── Text for analysis ──
Antonio Bruno, Executive Chef

Antonio Bruno is Executive Chef of San Pietro, and the inspirational force behind the restaurant's historic cuisine, which focuses on the healthy, vivacious tastes of Campania, in southern Italy. Born in 1957 in Salerno, Antonio graduated from the Culinary Institute of Potenza in 1973. Looking back, Antonio feels that the Institute was the best boot camp for a culinary education because professors would give students only three ingredients to build a menu: olive oil, vinegar and tomatoes.

Upon graduation, Antonio trained in classic northern and southern Italian cuisine at a number of well-known hotels and restaurants in Italy: the Rizzi in Rome, the Hotel Amalfi in Venice and La Rina Ristorante in Genoa - the latter under Chef Carlo Bissolotti, from whom he learned the fine art of preparing fish.

When Antonio immigrated to the States with his brothers in 1976, he was astonished at what was being presented as southern Italian cuisine. Veal parmigiana, he points out, is really an American-Italian invention. Serving meat with a side dish of pasta is also not a typical practice in Italy. Nonetheless, Antonio received excellent training at a number of fine Italian restaurants in New York City.
───
── Given records ──
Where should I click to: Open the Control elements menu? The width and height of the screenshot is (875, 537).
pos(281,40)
───
── Given records ──
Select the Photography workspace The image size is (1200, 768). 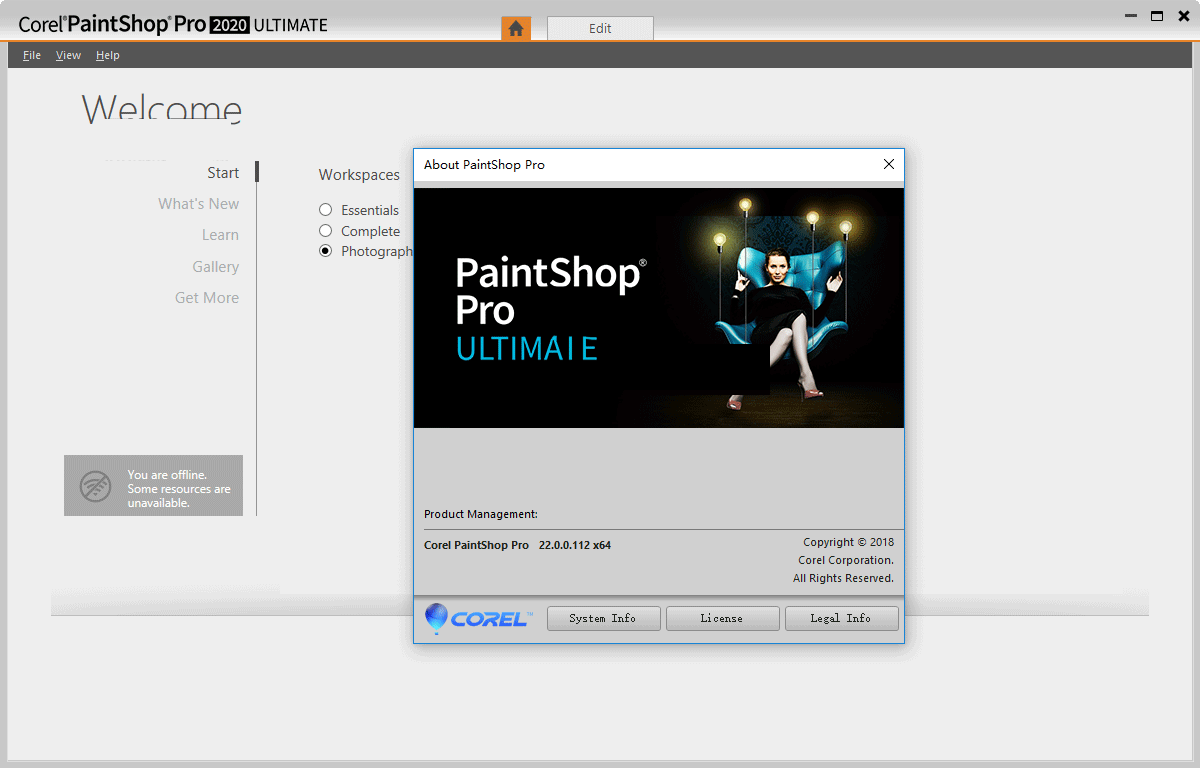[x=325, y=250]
───
Please summarize the profile of Antonio Bruno above in two sentences.

● **Exercise response**: Antonio Bruno, born in Salerno in 1957, is Executive Chef of San Pietro, whose cuisine focuses on the tastes of Campania in southern Italy. He graduated from the Culinary Institute of Potenza in 1973 and trained at well-known hotels and restaurants in Italy, and after immigrating to the States in 1976 he was astonished at what passed for southern Italian cuisine but received excellent training at fine Italian restaurants in New York City.